In the 40’s, World War II brought many veterans and their families to the valley.

In the 1950s and 1960s, middle-class Americans in the Midwest and Northwest were looking for a place to escape from their poor city life. The signs of the rise of car ownership, shopping centers, and mass-produced homes were a looming migration boom.

The Grid As a Tool
[1] Alignment & Growth

Sun City, Arizona, was a revolutionary new development designed exclusively for active retirees. On the first day, thousands of cars lined up to get in. In the company’s first year, they sold 2,000 homes.

Once the Sun City experiment proved to be a success, towns throughout the Valley put out national advertisements, relaying the benefits of moving to Arizona: a sunbathed city with lots of space and amenities like a pool, carport, and yard. It was the selling of Phoenix as a Western Utopia, where the ideal lifestyle was affordable and accessible to anyone who desired.

So how did the city attempt to achieve a slice of Utopia for everyone desiring it?

PLSS system known as 1mile x 1-mile, grid system, established in 1785, set the framework on the land for the efficient expansion in all directions.

The grid was an ideological tool to achieve a vision of democratic distribution by breaking land into uniform, legible units. The grid implied fairness, accessibility, and opportunity. This spatial logic aligned with capitalist ideals, transforming land into private equity. The grid becomes a virtual tool to achieve the American Dream.

The Grid as a Tool
[2] Parceling & Complete Neighborhood

The customized parceling occurred within each one-mile square section to create the complete neighborhood.

Let's take a look at a diagram illustrating a mile section in Phoenix. Everyone has access to essential amenities within a square mile section.

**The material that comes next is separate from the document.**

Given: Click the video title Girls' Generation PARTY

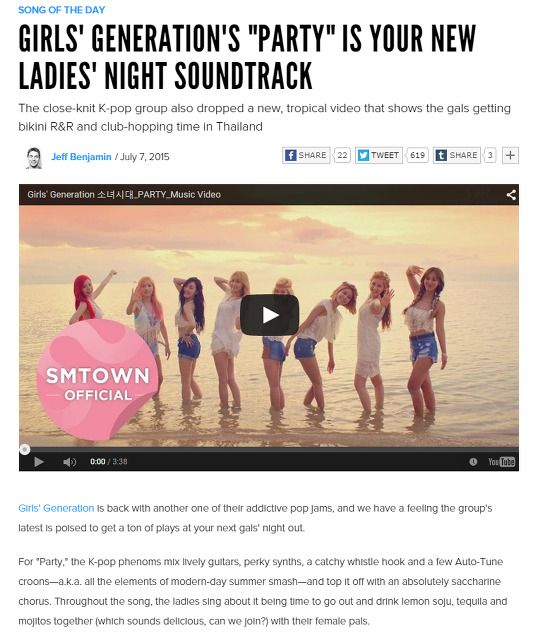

A lifestyle dictated by convenience meets the democratic grid. The grid allows access to everything all the time, and within a certain distance of wherever you are.

The Grid as a Tool
[3] Distribution Choices

This is a classification of national chain suppliers that we see in Phoenix — the logos begin to define the city streetscape.

Based on our analysis, 67% of the studied categories cover 90% of the research area within a 2-mile radius, and 100% of the studied categories achieve 90% coverage within a 3-mile radius.

This animation shows what the experience would be of driving down one of the major streets in Phoenix.

These intersections create visual monotony and repetitive streetscapes. The city becomes a blurry scene that has no clear identity and no directional differentiation. It is everywhere and nowhere. 

We, as inhabitants of SAME CITY, start to regard the subnormal as normal. Irregularity becomes sporadic. Neighborhoods blur, and the city becomes not a destination, but a system of circulation, meant to be moved through, not remembered. We have gone to the street and collected images of this perceived sameness.

We hope you see it too.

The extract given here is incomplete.